Please restate the data below word for word, omitting all images.

[Saved entries]
-=-=-=-=-
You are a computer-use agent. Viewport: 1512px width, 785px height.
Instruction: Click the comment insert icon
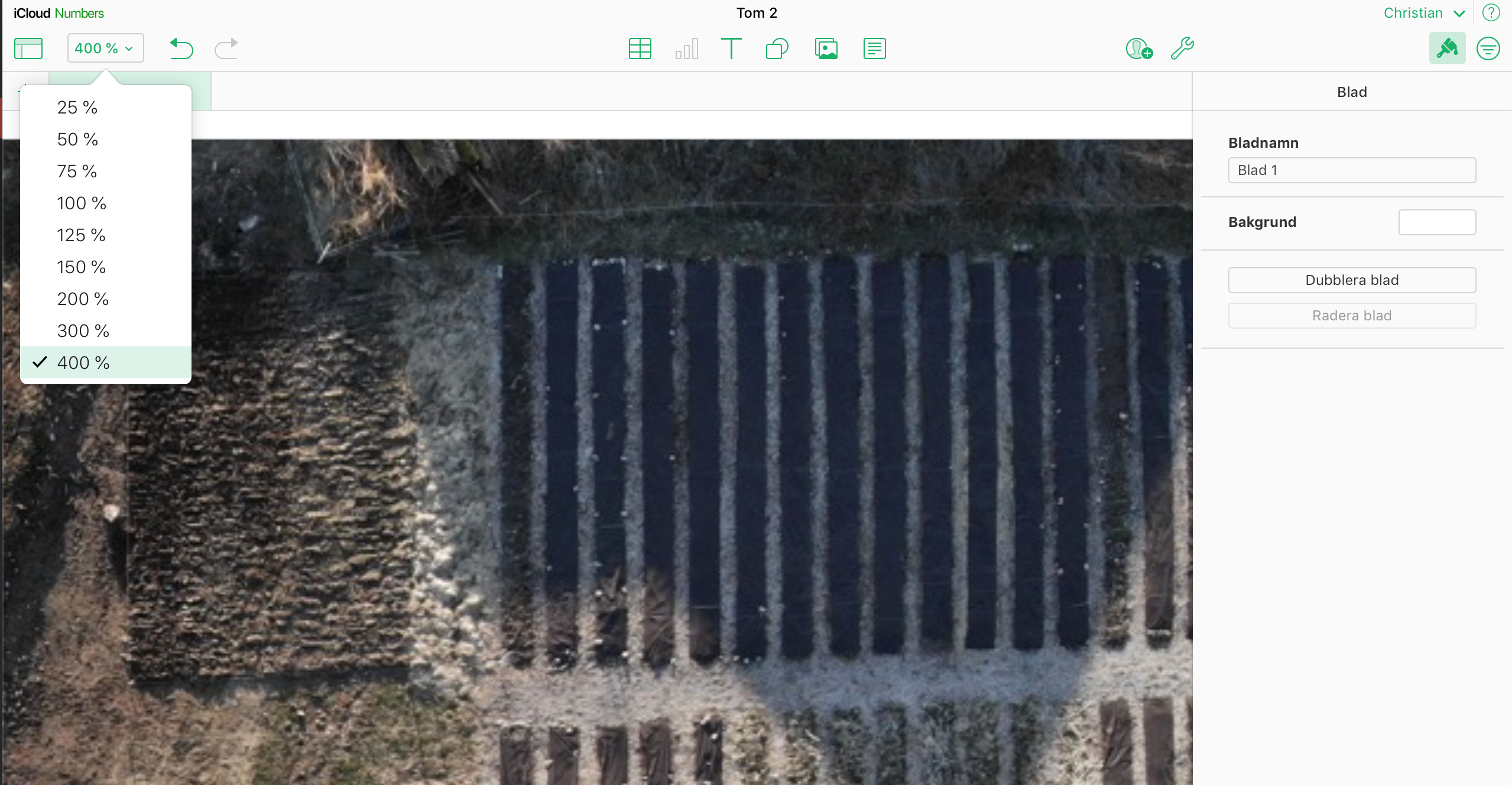click(x=874, y=48)
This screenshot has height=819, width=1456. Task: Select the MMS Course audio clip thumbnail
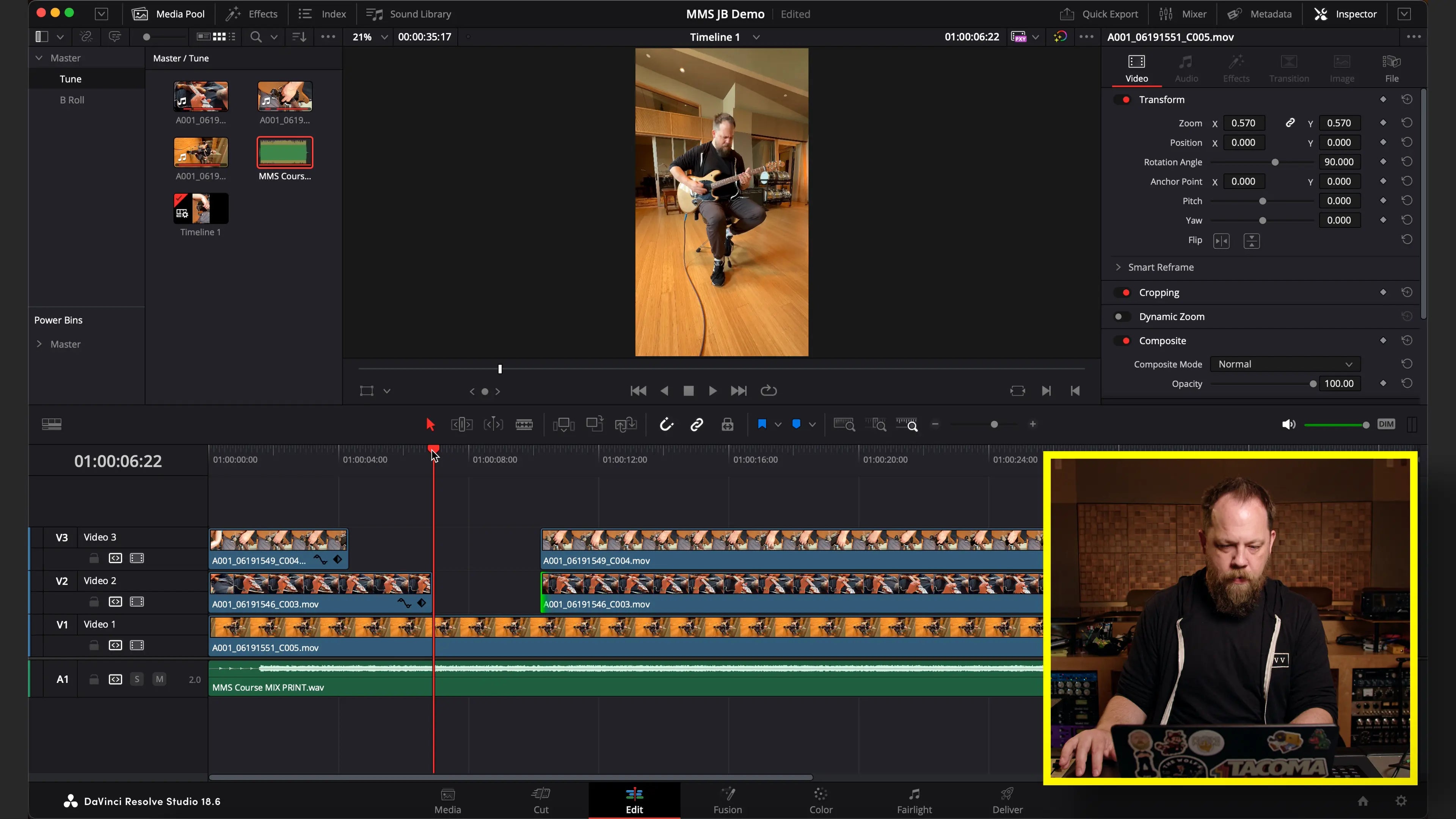tap(284, 153)

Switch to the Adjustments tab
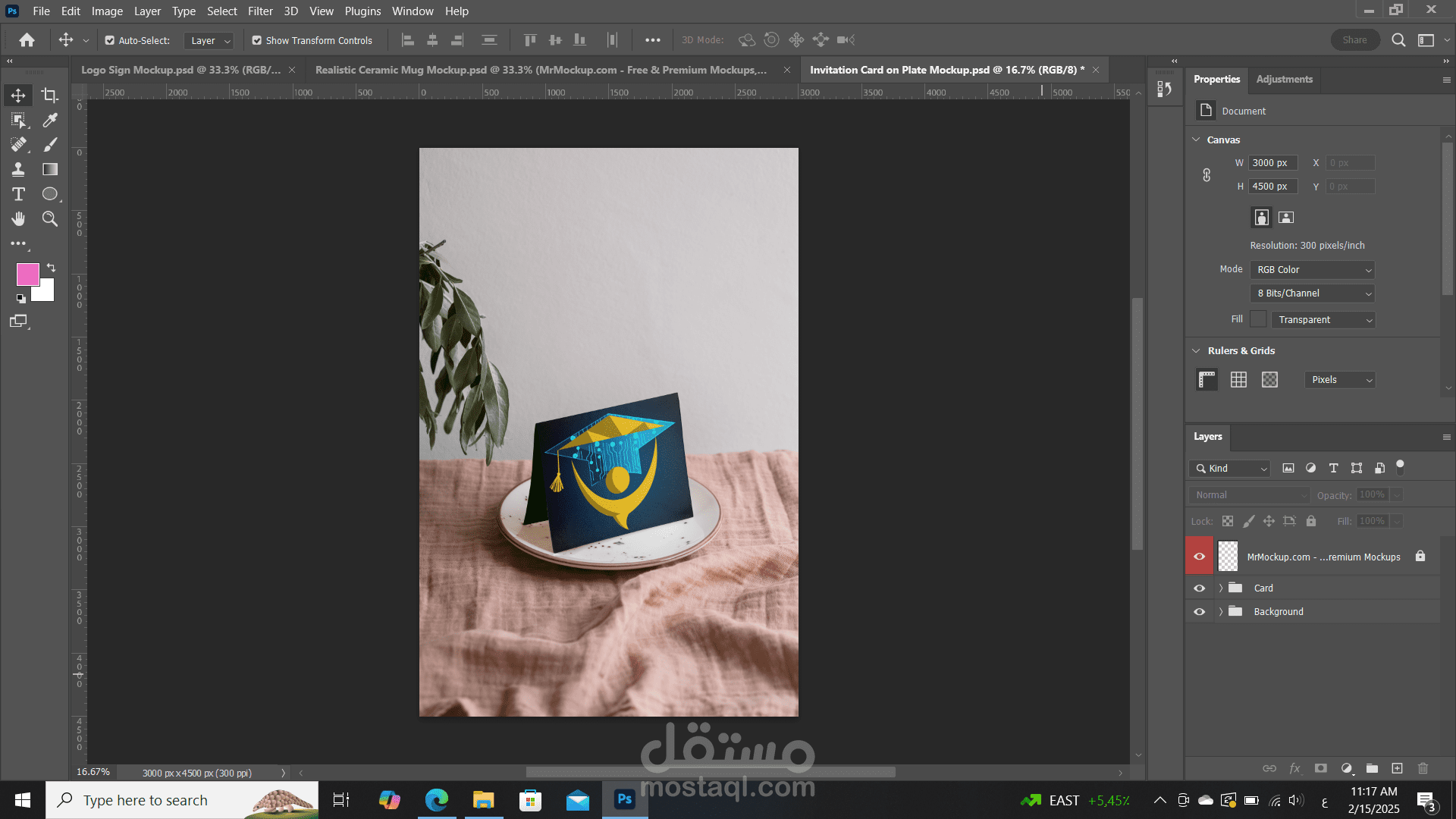pyautogui.click(x=1284, y=79)
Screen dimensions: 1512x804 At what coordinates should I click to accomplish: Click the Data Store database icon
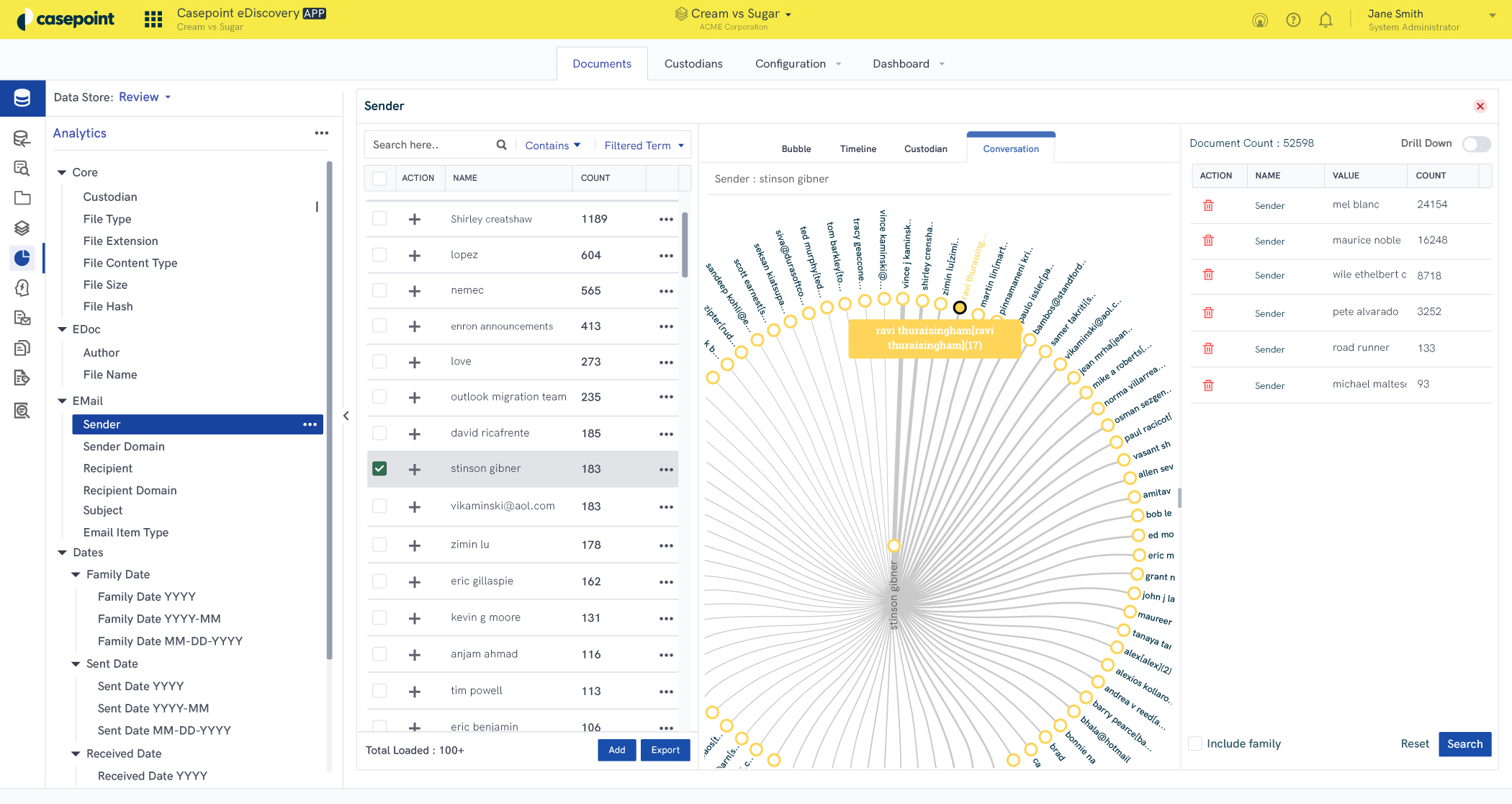pyautogui.click(x=22, y=98)
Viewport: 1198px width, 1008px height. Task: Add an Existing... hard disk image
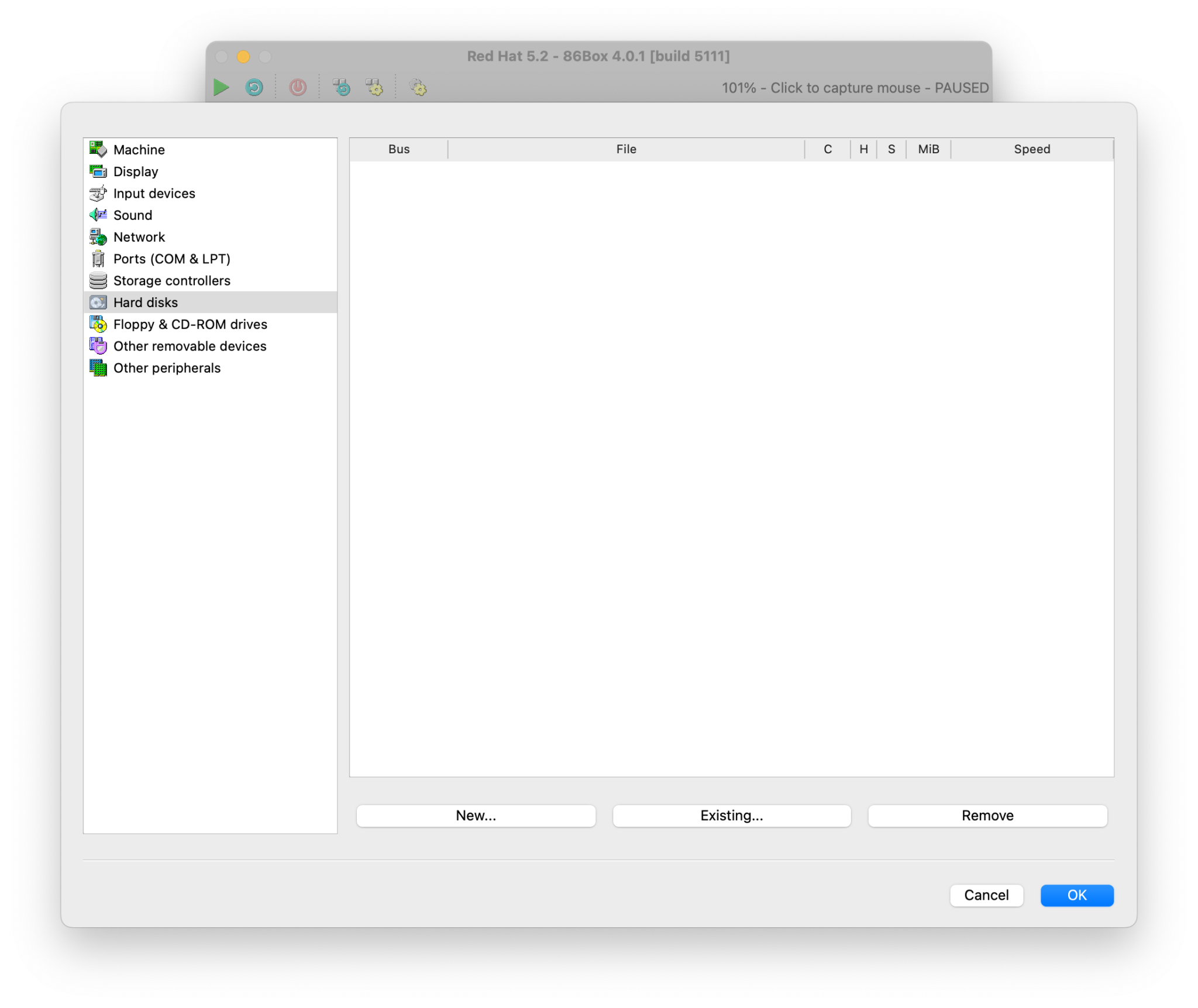click(731, 816)
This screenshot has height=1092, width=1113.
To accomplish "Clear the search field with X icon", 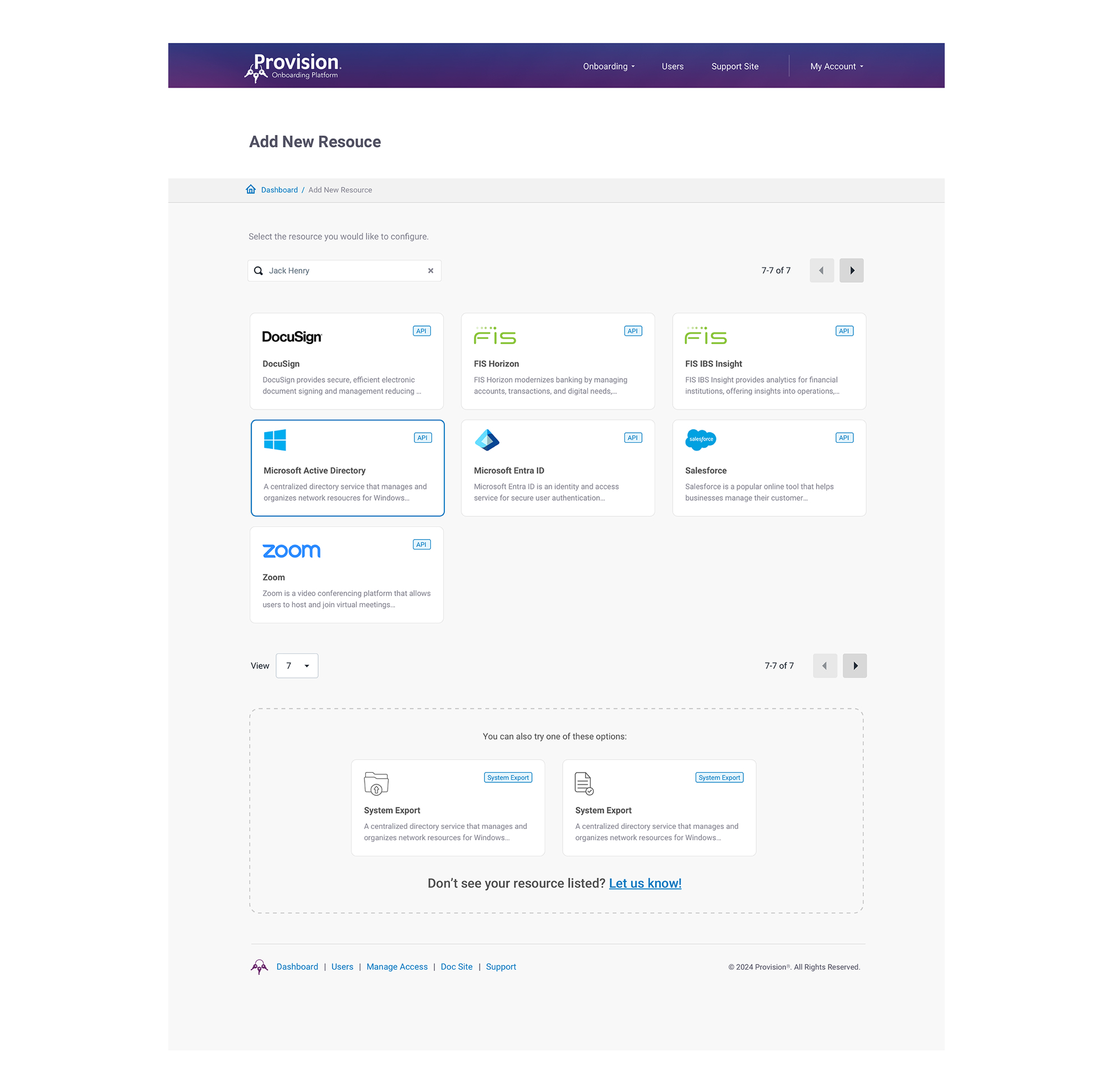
-=-=-=-=-
• [Exercise response]
You are a computer-use agent. Viewport: 1512px width, 785px height.
Instruction: Click the comment insert icon
click(x=874, y=48)
This screenshot has height=819, width=1456. Task: Select the MMS Course audio clip thumbnail
tap(284, 153)

Switch to the Adjustments tab
pyautogui.click(x=1284, y=79)
Screen dimensions: 1512x804 At what coordinates should I click to accomplish: Click the Data Store database icon
pyautogui.click(x=22, y=98)
Viewport: 1198px width, 1008px height. Task: Add an Existing... hard disk image
click(731, 816)
This screenshot has height=1092, width=1113.
To accomplish "Clear the search field with X icon", 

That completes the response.